§ **What is needed**: Your task is to retype, exactly and only, the lines from the one containing "Click the step 1 circle indicator" to the final line of the entries, leaving out all pictures.
________
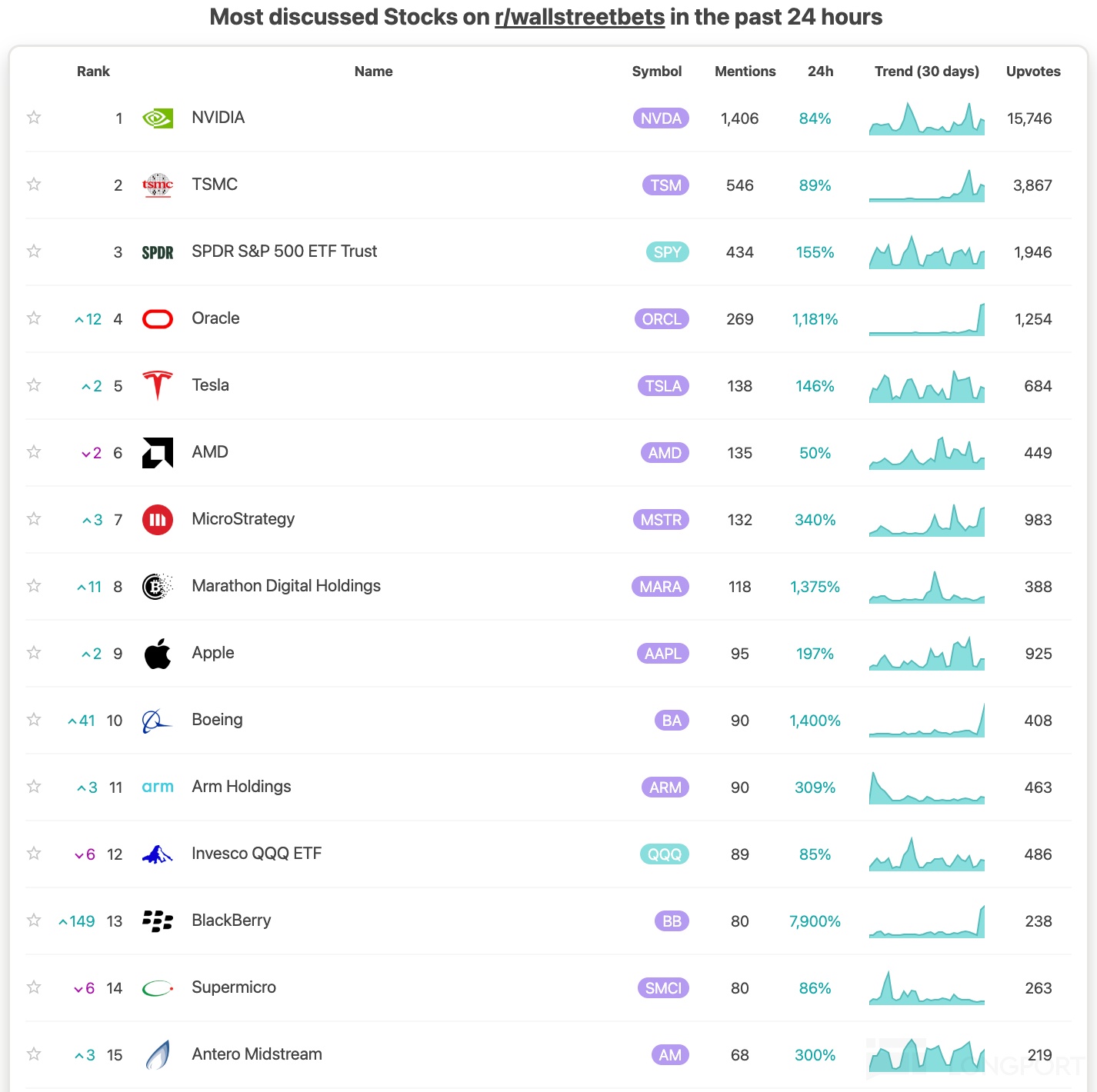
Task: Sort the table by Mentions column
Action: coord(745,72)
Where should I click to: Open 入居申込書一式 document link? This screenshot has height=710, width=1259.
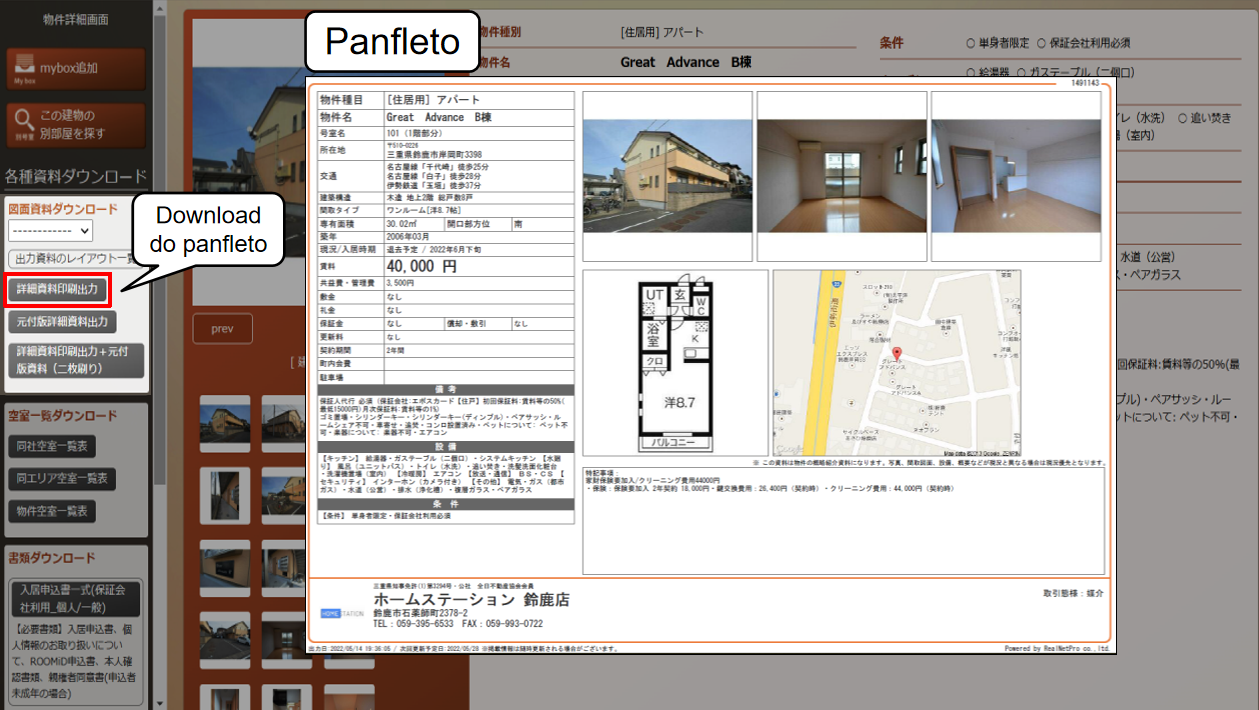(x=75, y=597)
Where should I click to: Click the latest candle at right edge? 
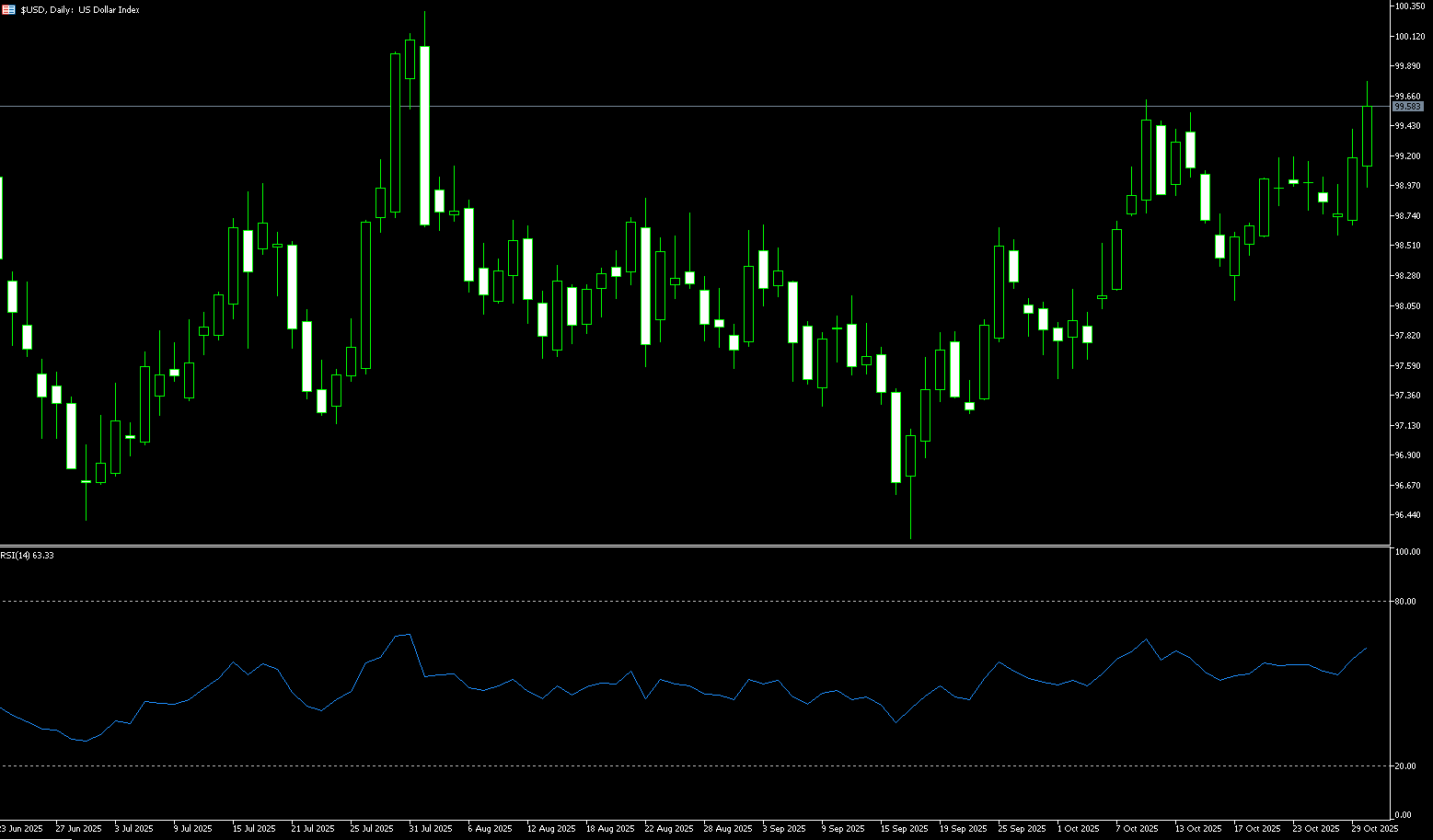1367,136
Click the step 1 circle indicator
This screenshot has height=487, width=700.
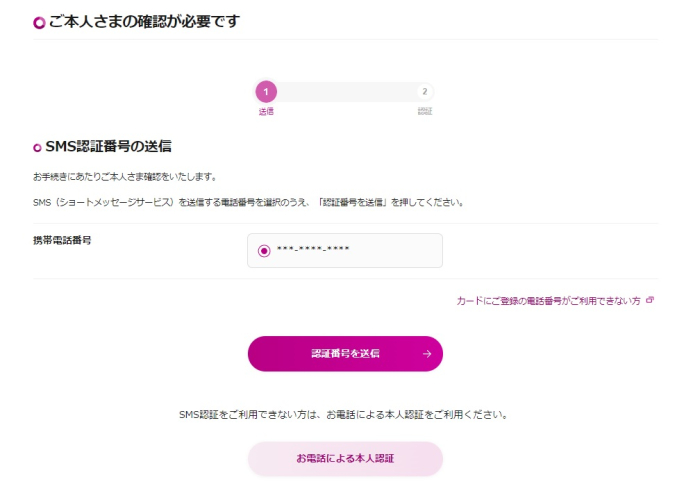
________
§ **Output below**:
Click the step 1 circle indicator
This screenshot has height=487, width=700.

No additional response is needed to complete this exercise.